Thyroid and parathyroid tests are also affected. In a report of two patients with chronic kidney failure who were taking biotin, their lab results were seriously misleading. Their thyroid-stimulating hormone (TSH) and parathyroid hormone (PTH) appeared falsely low, while free thyroid hormone appeared falsely high. For kidney patients, accurate PTH levels are critical because they guide treatment for bone and mineral disorders that accompany kidney disease. Getting a wrong number can lead to the wrong treatment.
The interference works in two directions depending on the type of test. Tests that sandwich an antibody around the target molecule (like TSH and PTH tests) tend to read falsely low. Tests that use a competitive binding method (like free thyroid hormone) tend to read falsely high. The common thread is that excess biotin in your blood throws off the chemistry.

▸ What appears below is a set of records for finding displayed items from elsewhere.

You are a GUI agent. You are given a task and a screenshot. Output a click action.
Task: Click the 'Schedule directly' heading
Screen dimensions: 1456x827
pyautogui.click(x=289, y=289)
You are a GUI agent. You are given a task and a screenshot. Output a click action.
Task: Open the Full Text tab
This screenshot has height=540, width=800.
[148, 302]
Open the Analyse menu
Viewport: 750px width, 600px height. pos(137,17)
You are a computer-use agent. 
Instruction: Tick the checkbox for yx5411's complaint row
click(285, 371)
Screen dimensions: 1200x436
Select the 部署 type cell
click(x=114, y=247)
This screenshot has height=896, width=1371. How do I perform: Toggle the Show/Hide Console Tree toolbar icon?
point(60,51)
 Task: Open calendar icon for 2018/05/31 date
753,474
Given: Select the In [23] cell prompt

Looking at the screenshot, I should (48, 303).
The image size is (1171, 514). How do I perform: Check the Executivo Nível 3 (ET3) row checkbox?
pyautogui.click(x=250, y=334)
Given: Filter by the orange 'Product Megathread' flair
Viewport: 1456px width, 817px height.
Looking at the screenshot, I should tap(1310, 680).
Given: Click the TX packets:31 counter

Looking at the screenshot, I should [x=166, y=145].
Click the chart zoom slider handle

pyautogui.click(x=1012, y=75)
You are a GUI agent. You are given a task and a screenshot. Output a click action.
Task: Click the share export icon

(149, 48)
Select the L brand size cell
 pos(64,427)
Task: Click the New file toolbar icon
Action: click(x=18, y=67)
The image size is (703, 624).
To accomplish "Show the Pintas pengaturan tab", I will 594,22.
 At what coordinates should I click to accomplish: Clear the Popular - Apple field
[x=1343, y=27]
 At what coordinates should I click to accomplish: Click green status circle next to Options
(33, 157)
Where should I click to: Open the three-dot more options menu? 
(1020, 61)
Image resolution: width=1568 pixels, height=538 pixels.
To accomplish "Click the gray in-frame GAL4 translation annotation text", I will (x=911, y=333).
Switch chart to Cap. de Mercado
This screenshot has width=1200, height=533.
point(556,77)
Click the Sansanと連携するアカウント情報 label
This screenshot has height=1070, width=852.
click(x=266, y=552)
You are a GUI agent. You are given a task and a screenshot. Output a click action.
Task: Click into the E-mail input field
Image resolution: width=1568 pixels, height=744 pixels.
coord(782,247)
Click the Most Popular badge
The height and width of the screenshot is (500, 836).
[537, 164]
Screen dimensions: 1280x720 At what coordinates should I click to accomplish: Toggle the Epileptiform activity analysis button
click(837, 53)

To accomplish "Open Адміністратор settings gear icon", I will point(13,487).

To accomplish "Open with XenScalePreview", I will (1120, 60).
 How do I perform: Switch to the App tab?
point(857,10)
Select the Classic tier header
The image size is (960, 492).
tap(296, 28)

Biotin and Chronic Kidney Disease
If your kidneys aren’t working well, biotin clears from your body more slowly. This means even a standard supplement dose can lead to higher-than-expected blood levels. Research on patients with biotinidase deficiency (a genetic condition that affects biotin processing) showed that impaired clearance roughly doubled the rate of biotin accumulation compared to healthy controls. Reduced kidney function creates a similar bottleneck.
For people on dialysis, the picture is more nuanced. Dialysis does remove some biotin from the blood during each session. A study in Kidney International Reports found that patients on hemodiafiltration who received a standard B-vitamin supplement after each session had biotin levels well above the normal reference range of 0.3 to 3.8 nmol/L, averaging 7.4 nmol/L. When their supplement dose was cut in half, levels dropped to an average of 5.0 nmol/L, with about half of patients falling within the normal range. The researchers concluded that the standard vitamin B supplement dose for dialysis patients could safely be reduced for most water-soluble vitamins, biotin included.
This doesn’t mean dialysis patients should avoid biotin entirely. Some biotin is lost during each treatment session, and deficiency is possible without any supplementation. The key is getting the dose right, which typically means following the specific vitamin regimen prescribed by a nephrologist rather than adding over-the-counter biotin supplements on top.
Drug Interactions That Affect Biotin Levels
Certain medications can lower your biotin levels independently of kidney function. Carbamazepine, an anti-seizure medication, interferes with biotin in three ways: it blocks intestinal absorption, reduces how much the kidneys reabsorb, and speeds up how fast the body breaks biotin down. Long-term use can lead to marginal biotin deficiency, though the clinical significance of mild deficiency isn’t fully established.
If you take medications that affect biotin metabolism and also have kidney concerns, the interaction becomes harder to predict. You could end up with either too little biotin (from drug-related depletion) or too much (from impaired kidney clearance), depending on whether you’re supplementing and at what dose.
Practical Guidelines for Supplementation
The adequate intake for biotin is 30 micrograms per day for adults. Many hair, skin, and nail supplements contain 2,500 to 10,000 micrograms, which is 80 to 300 times the recommended amount. Because no upper limit has been set, these doses are technically legal and marketed as safe. For people with healthy kidneys, even these high doses have not been shown to cause kidney harm.
If you have kidney disease or are on dialysis, the calculus changes. Higher biotin levels persist longer in your blood, amplifying the risk of lab test interference. Before any blood work, stopping biotin supplements for at least 48 to 72 hours helps reduce interference, though clearance takes longer when kidney function is impaired. Let your lab team know you take biotin so they can account for possible interference or use alternative testing methods.